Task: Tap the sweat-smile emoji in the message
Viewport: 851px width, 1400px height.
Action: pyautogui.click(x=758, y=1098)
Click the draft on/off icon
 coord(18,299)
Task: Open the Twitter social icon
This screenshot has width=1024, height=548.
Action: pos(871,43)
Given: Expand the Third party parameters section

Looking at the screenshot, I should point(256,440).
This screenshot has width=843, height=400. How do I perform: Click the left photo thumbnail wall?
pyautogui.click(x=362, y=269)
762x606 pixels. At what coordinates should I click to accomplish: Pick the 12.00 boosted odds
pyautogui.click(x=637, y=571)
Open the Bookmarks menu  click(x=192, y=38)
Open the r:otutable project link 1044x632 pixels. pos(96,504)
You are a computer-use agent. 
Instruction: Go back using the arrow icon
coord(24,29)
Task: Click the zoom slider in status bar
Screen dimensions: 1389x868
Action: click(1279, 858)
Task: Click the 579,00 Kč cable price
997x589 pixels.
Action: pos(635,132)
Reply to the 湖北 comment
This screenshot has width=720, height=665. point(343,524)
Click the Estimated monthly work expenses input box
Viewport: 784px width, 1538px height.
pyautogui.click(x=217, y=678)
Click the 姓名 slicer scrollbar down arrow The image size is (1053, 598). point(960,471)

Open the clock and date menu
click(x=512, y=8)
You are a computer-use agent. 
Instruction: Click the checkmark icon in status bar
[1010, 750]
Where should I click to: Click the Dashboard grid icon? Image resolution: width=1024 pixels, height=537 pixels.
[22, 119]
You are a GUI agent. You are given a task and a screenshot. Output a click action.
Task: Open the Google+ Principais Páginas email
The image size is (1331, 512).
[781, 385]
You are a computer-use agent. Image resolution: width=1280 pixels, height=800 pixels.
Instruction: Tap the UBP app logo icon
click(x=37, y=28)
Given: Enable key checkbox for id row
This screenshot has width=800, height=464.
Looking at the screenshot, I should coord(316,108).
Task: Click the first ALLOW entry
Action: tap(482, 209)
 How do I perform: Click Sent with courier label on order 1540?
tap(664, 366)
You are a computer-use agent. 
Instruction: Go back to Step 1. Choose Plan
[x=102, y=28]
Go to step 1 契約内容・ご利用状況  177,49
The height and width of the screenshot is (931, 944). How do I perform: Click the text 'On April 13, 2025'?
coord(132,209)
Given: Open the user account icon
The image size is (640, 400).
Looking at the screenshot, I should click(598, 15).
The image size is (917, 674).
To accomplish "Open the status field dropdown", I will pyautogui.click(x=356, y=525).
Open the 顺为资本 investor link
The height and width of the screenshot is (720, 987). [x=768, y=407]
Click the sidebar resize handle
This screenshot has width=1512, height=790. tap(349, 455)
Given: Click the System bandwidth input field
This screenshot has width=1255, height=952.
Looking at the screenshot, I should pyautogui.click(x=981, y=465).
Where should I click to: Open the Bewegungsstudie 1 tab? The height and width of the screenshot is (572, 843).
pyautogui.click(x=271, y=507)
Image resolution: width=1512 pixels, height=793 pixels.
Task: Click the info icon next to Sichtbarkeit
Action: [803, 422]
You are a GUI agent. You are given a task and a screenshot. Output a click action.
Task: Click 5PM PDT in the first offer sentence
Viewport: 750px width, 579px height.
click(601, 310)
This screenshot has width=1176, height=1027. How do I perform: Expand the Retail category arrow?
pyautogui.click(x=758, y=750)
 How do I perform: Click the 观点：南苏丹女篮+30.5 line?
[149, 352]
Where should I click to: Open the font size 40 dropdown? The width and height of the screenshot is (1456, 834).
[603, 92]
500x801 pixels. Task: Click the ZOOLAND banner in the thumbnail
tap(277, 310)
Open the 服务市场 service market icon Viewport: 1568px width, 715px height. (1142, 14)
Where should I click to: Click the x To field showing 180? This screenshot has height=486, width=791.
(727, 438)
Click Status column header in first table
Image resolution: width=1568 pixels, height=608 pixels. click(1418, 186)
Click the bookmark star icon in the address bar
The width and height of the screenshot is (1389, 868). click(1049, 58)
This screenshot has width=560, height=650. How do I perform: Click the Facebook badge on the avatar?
====================
**To do**. Only the lines above starting with the one with "The height and width of the screenshot is (931, 944)." and going through the one with "The image size is (917, 674)." are to be copied, word for word and with both ends kept.

**Task response**.
The height and width of the screenshot is (931, 944). How do I perform: Click the text 'On April 13, 2025'?
coord(132,209)
Given: Open the user account icon
The image size is (640, 400).
Looking at the screenshot, I should click(598, 15).
The image size is (917, 674).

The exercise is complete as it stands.